WORK ITEM:
Reproduce the records below exactly; the images should not appear.

DATA UNDER STUDY:

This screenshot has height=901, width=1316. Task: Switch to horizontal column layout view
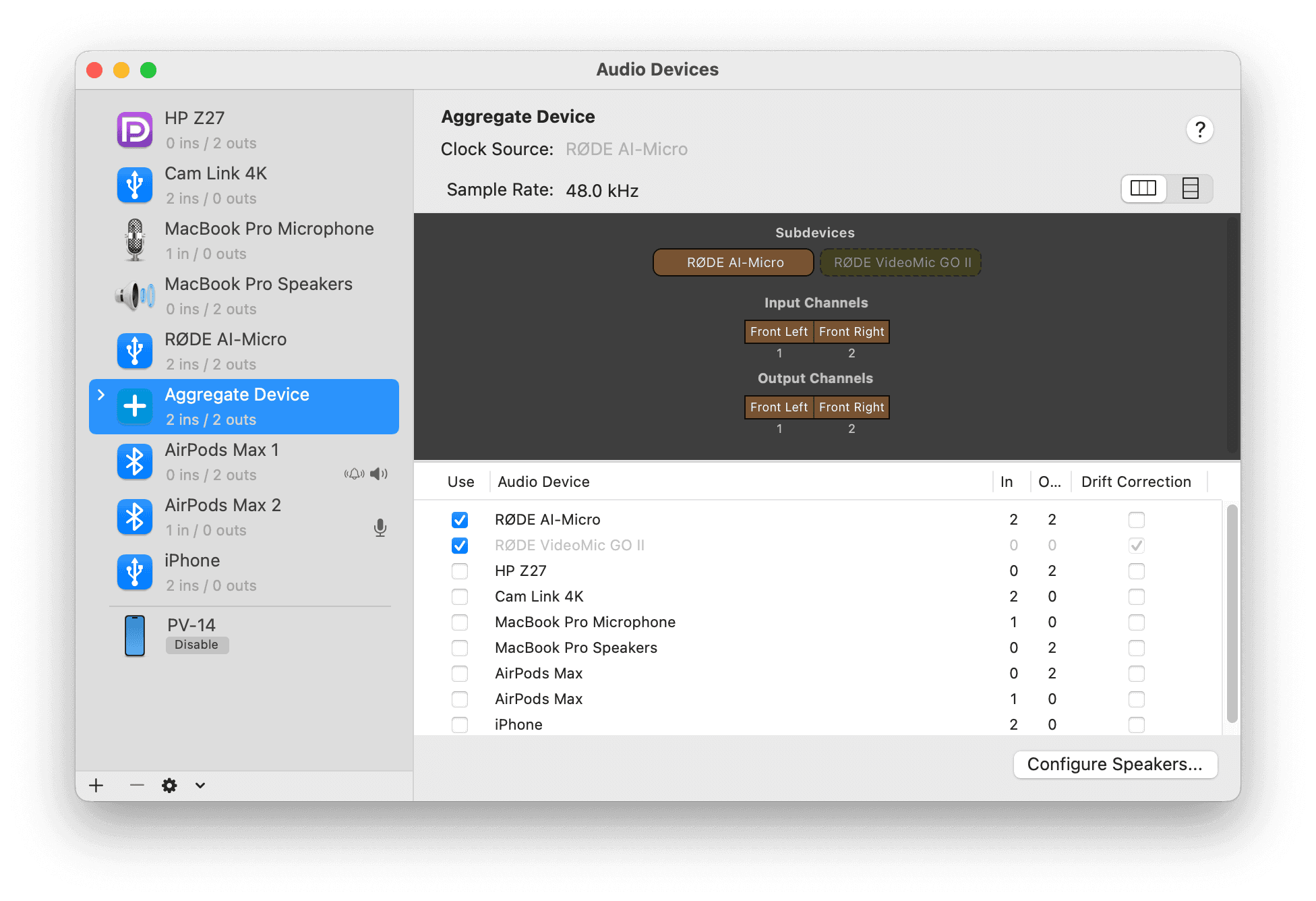1143,188
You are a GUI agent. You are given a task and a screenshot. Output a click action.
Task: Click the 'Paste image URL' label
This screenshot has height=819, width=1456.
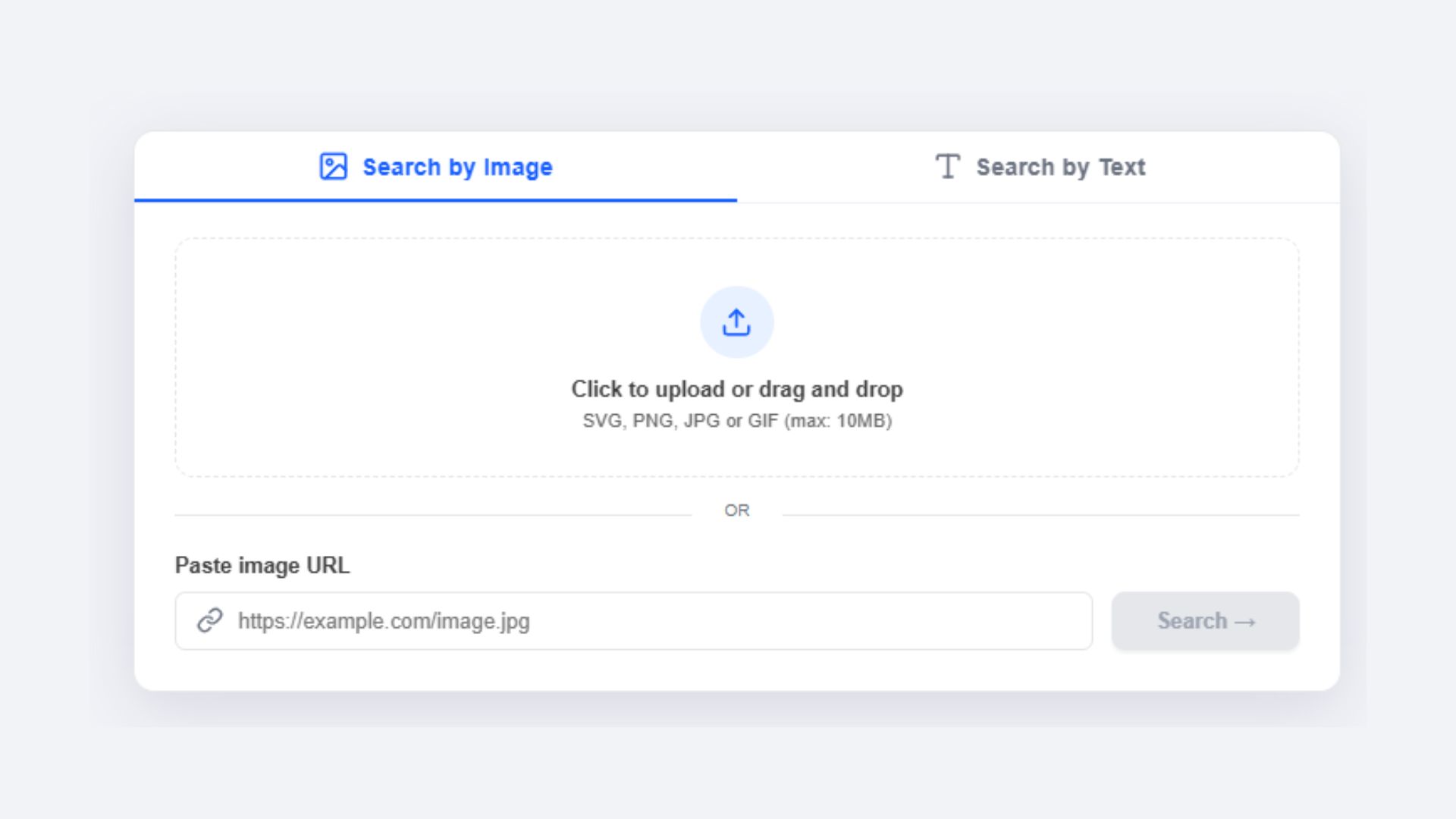tap(262, 566)
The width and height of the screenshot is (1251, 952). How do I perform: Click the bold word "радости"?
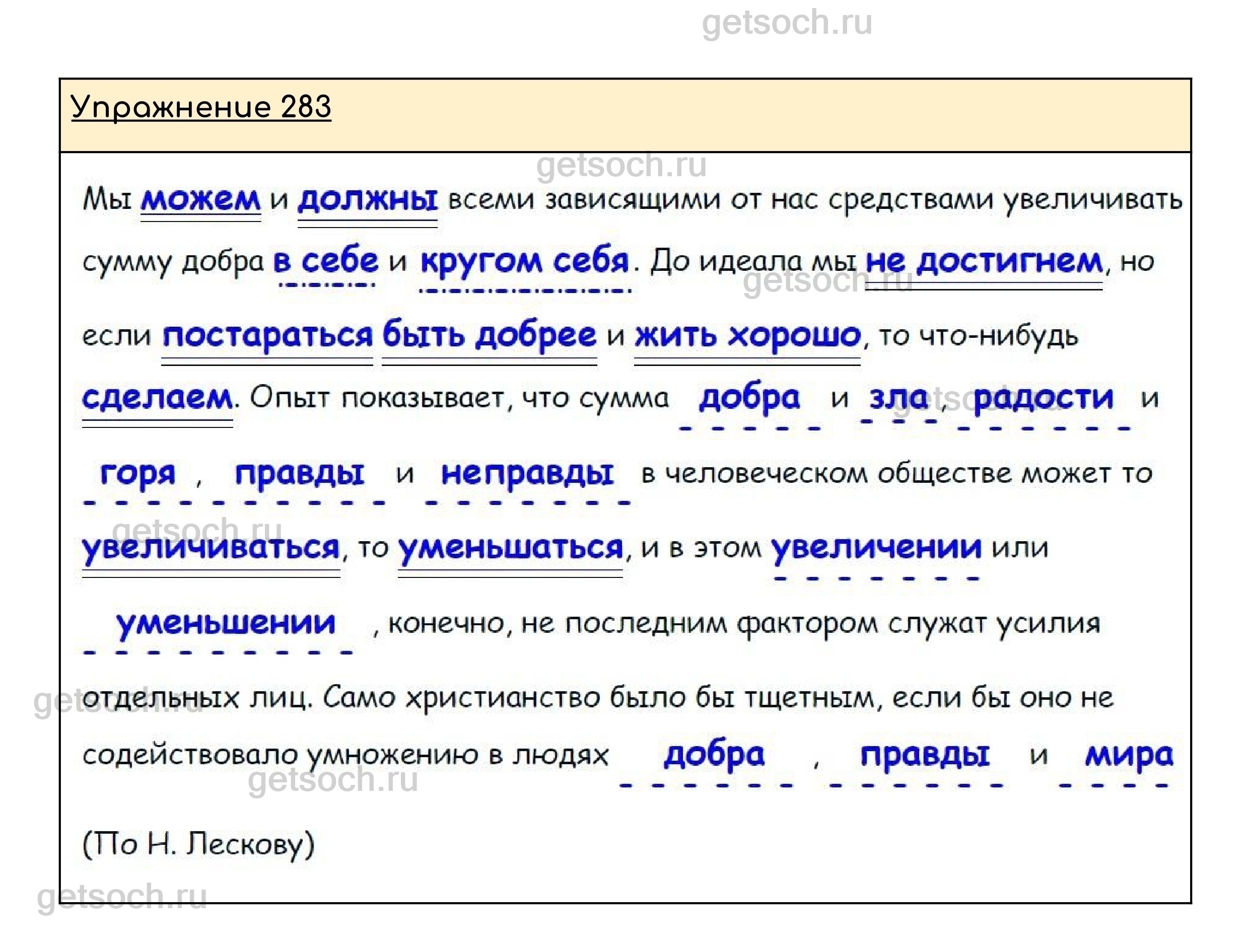point(1043,398)
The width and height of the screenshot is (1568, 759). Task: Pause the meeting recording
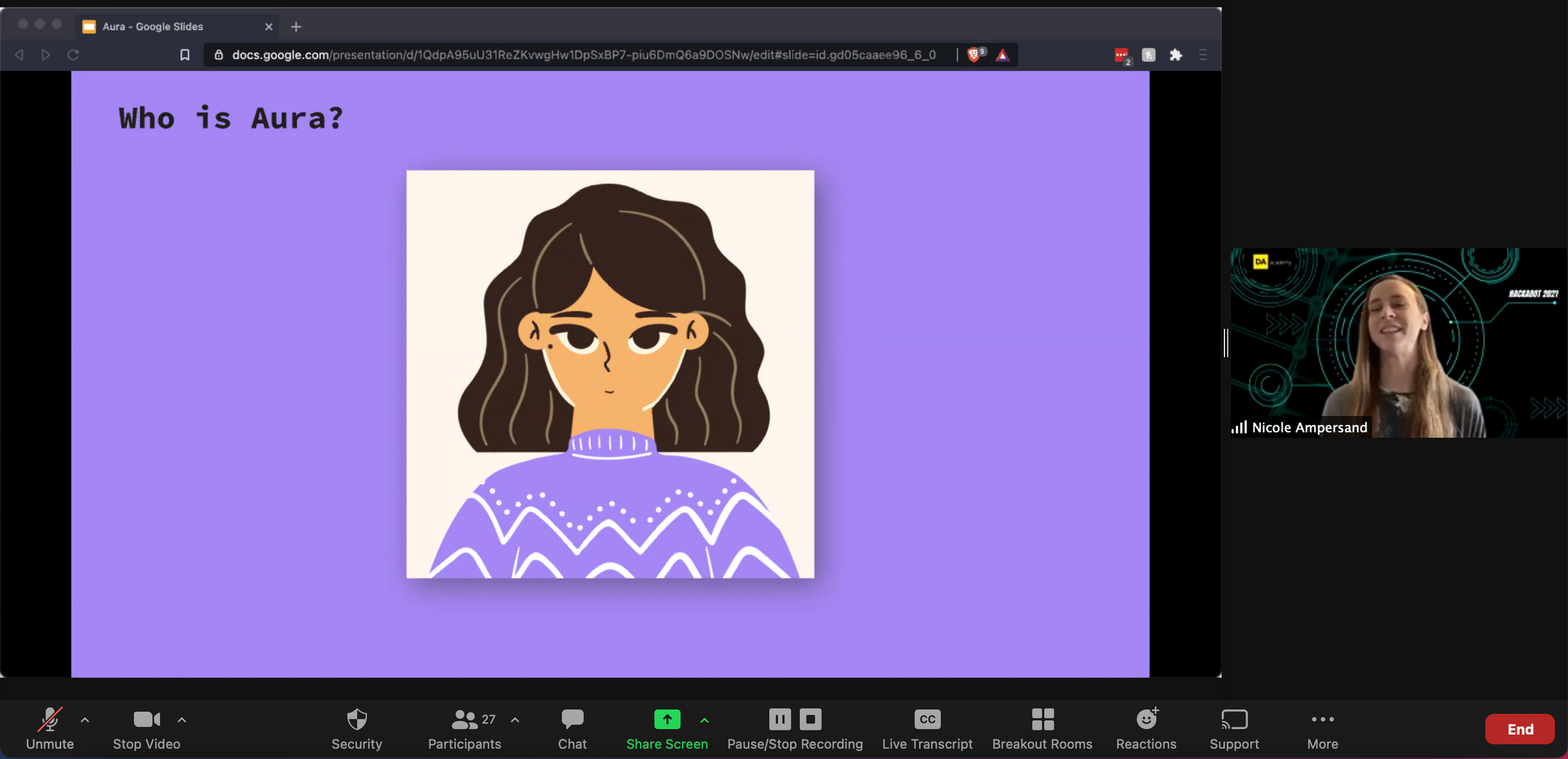[x=780, y=719]
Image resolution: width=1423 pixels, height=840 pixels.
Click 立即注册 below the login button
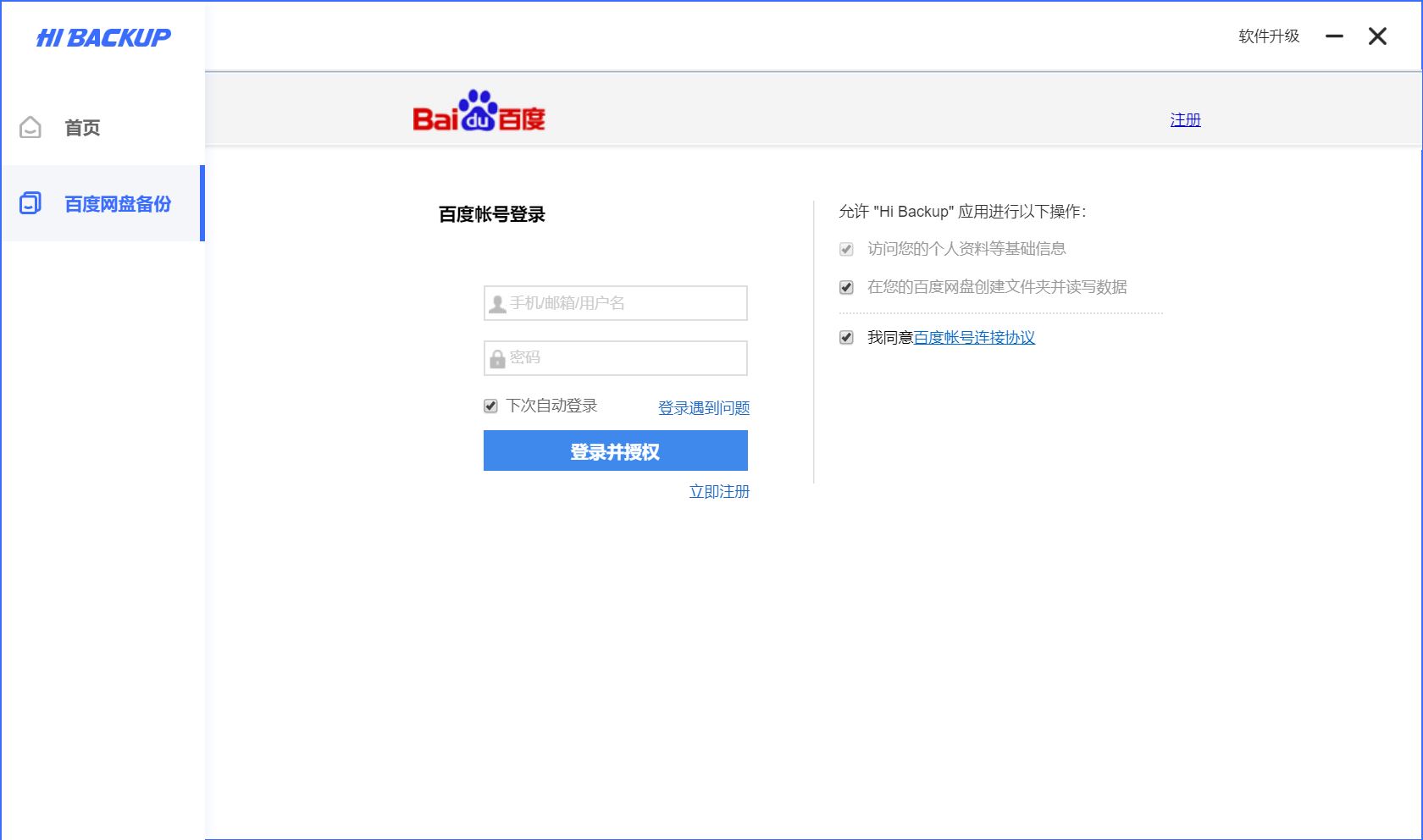[718, 491]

PROBLEM SOLUTION:
This screenshot has height=901, width=1316. Task: Switch to horizontal column layout view
1143,188
You are a GUI agent. You are given a task and a screenshot. Output a click action.
Task: Click the 'Paste image URL' label
This screenshot has height=819, width=1456.
tap(262, 566)
The width and height of the screenshot is (1251, 952). How do I perform: Click the bold word "радости"?
point(1043,398)
The width and height of the screenshot is (1568, 759). Task: Pause the meeting recording
[x=780, y=719]
Image resolution: width=1423 pixels, height=840 pixels.
Click 立即注册 below the login button
[718, 491]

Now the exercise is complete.